Maria Peszek, historia choroby

0
2286

Maria Peszek, lat 39 – stan psychiczny:

Świadomość: „Bóg opuścił mnie, urwał mi się film”

Orientacja: „zbankrutował mi dzisiaj cały świat”

Nastrój: „taka jestem dziś zmęczona, tak mi dzisiaj bardzo źle, już nie mogę, ja umieram, już nie mogę, nie”

Napęd psychoruchowy: „zamiast serca mam czerwoną, ultraszybką wyścigówkę”

Afekt: „stoję w ciszy po kolana”

Tok myślenia: „za dużo myślę, za bardzo chcę, za mocno czuję, za gęsto śnię”

Urojenia: „wielkim, żółtym wykrzyknikiem jestem dziś”

Niepokój, lęk: „przez zjednoczone stany lękowe w śmierć zaprzężony ciągnie mnie wóz”

Natrętne myśli, czynności: „dla was drapię strupy myśli, dla was w supły wiąże słowa”

Sen: „dzieje się ze mną coś niedobrego, śni mi się mięso, śni mi się krew”

Myśli i zamiary samobójcze: „wiem jak umrę i z kim, wielka woda i siwy dym”

Wgląd: „załamanie nerwowe, dzwoń po pogotowie”
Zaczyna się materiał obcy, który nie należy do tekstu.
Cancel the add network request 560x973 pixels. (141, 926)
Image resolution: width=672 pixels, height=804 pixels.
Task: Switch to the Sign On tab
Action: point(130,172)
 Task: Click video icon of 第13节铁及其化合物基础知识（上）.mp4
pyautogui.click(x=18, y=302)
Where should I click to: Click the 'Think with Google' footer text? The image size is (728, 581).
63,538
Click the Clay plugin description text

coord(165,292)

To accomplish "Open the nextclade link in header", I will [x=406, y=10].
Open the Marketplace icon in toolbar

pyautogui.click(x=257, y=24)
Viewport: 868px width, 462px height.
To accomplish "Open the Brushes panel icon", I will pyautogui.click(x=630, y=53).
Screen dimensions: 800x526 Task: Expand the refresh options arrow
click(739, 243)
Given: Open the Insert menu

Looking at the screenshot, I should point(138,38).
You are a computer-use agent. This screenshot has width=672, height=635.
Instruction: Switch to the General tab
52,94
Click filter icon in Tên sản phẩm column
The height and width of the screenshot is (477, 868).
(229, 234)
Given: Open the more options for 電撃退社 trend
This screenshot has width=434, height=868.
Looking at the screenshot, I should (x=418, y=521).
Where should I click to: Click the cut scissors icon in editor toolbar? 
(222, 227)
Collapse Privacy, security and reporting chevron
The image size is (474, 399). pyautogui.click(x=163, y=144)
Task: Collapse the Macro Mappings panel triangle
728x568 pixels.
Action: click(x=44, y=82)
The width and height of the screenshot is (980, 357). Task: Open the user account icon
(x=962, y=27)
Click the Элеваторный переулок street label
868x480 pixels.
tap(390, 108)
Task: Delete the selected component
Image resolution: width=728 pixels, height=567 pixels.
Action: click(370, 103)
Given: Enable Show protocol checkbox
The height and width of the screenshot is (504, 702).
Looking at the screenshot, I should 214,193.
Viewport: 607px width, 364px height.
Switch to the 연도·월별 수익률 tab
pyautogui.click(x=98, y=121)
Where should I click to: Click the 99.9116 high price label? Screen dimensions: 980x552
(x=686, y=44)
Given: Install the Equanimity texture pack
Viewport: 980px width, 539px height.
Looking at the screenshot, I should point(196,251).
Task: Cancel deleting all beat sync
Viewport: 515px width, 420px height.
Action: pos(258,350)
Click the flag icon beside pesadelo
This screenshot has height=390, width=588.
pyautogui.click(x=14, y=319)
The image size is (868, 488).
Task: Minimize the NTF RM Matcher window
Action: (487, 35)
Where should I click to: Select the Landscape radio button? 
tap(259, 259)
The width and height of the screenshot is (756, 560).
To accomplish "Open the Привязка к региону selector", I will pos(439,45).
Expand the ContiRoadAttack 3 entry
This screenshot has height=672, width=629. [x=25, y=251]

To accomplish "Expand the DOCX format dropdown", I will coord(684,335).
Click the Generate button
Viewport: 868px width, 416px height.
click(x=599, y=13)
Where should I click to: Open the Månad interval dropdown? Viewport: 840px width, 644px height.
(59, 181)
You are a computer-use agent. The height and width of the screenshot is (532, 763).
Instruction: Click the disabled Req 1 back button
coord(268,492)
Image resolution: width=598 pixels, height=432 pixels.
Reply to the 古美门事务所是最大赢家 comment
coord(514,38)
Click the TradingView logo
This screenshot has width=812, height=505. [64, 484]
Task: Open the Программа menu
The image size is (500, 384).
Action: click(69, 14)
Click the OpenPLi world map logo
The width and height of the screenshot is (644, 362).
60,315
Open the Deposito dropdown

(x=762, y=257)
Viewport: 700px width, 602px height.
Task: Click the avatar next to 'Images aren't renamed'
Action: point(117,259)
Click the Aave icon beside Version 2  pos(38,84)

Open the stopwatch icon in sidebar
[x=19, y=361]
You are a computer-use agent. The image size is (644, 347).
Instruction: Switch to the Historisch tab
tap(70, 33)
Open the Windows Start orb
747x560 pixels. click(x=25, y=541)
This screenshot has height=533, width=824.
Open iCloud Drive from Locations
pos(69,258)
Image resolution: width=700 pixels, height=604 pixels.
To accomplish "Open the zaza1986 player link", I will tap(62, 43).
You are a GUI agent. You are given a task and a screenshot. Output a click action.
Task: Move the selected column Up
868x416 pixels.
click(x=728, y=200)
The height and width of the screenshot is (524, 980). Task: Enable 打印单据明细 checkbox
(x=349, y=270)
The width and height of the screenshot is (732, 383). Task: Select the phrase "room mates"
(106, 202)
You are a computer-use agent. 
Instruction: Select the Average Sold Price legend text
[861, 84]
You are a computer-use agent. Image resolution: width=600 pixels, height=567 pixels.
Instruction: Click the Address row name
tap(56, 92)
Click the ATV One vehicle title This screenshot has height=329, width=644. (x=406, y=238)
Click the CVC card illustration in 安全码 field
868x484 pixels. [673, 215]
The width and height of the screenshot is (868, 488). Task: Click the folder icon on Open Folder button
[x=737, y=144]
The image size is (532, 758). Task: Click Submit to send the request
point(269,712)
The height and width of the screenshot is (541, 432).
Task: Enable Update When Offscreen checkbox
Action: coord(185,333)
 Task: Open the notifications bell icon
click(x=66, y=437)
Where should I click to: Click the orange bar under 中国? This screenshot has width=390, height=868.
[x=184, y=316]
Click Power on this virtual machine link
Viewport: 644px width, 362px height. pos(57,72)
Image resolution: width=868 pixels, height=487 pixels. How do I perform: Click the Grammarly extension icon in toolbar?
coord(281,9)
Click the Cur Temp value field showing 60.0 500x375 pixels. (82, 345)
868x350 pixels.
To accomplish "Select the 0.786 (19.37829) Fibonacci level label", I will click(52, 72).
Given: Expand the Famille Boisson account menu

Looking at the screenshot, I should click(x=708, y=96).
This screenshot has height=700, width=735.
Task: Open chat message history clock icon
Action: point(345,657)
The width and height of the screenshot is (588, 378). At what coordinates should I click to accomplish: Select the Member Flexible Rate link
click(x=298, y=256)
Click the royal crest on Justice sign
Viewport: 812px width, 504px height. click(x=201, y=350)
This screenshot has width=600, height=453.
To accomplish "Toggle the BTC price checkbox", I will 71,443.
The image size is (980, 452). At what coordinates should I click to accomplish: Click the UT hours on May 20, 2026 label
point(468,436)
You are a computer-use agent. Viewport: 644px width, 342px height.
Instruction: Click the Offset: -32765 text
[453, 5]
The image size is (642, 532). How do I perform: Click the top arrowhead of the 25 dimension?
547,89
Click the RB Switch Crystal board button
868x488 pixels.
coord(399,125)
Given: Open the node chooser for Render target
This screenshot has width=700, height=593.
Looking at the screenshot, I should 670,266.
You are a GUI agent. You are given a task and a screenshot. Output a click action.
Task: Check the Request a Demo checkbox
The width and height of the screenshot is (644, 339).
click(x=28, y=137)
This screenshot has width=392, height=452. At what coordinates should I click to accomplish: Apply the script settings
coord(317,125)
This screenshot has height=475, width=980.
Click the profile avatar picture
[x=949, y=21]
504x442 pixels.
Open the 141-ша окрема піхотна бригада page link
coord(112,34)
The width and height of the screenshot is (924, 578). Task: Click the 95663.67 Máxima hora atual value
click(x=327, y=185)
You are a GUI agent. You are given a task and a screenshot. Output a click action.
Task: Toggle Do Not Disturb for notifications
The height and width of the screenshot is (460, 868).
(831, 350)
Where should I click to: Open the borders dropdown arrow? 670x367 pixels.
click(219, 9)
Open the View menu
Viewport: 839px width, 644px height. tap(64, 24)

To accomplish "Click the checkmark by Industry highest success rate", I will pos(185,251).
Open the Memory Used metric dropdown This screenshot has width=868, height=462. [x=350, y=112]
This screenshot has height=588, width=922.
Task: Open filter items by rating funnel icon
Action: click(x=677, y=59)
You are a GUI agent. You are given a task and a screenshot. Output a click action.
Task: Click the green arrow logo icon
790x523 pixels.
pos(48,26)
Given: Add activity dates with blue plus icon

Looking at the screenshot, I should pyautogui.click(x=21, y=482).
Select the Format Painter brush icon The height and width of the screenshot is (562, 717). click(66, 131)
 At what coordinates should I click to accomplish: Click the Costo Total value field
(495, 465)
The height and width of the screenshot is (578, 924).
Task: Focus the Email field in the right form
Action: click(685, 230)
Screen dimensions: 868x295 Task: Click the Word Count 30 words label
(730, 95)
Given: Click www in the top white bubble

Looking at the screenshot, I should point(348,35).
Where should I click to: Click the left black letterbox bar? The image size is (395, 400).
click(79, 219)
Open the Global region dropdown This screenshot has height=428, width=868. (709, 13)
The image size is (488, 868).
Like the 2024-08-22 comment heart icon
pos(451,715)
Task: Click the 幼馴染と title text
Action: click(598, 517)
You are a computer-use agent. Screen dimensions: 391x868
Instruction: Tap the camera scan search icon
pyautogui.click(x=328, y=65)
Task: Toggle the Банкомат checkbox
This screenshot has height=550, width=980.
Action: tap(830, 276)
Diagnoza: bardzo dobra, trudna i poruszająca płyta

Płyta „Jezus Maria Peszek” ukazała się na sklepowych półkach na początku października [2012 roku – przyp. red.] i od razu wzbudziła duże kontrowersje. Artystka już po poprzednim albumie znana była jako skandalistka nie mająca problemu z łamaniem szeroko pojętych tematów tabu. Po przesyconej seksualnością i radością życia „Marii Awarii”, nikt nie spodziewał się płyty w tak autentyczny i bezpośredni sposób opowiadającej o problemach z własną psychiką. Niedługo po premierze, Maria Peszek udzieliła w „Polityce” szczerego wywiadu, w którym opowiedziała o przeżytym przez nią załamaniu nerwowym, neurastenii, stanach lękowych, panice i bezsenności. Tematy, które zazwyczaj zostają za zamkniętymi drzwiami gabinetów psychologicznych, zostały wyciągnięte na światło dzienne, obnażone, nazwane. Nie można też nie wspomnieć o głosie, jaki zawiera autorka w sprawach takich, jak polski patriotyzm, istnienie Boga, czy kwestia świadomej decyzji o macierzyństwie. Chciałabym jednak skupić się na tej części płyty, która jest podróżą do centrum ogarniętego chorobą umysłu.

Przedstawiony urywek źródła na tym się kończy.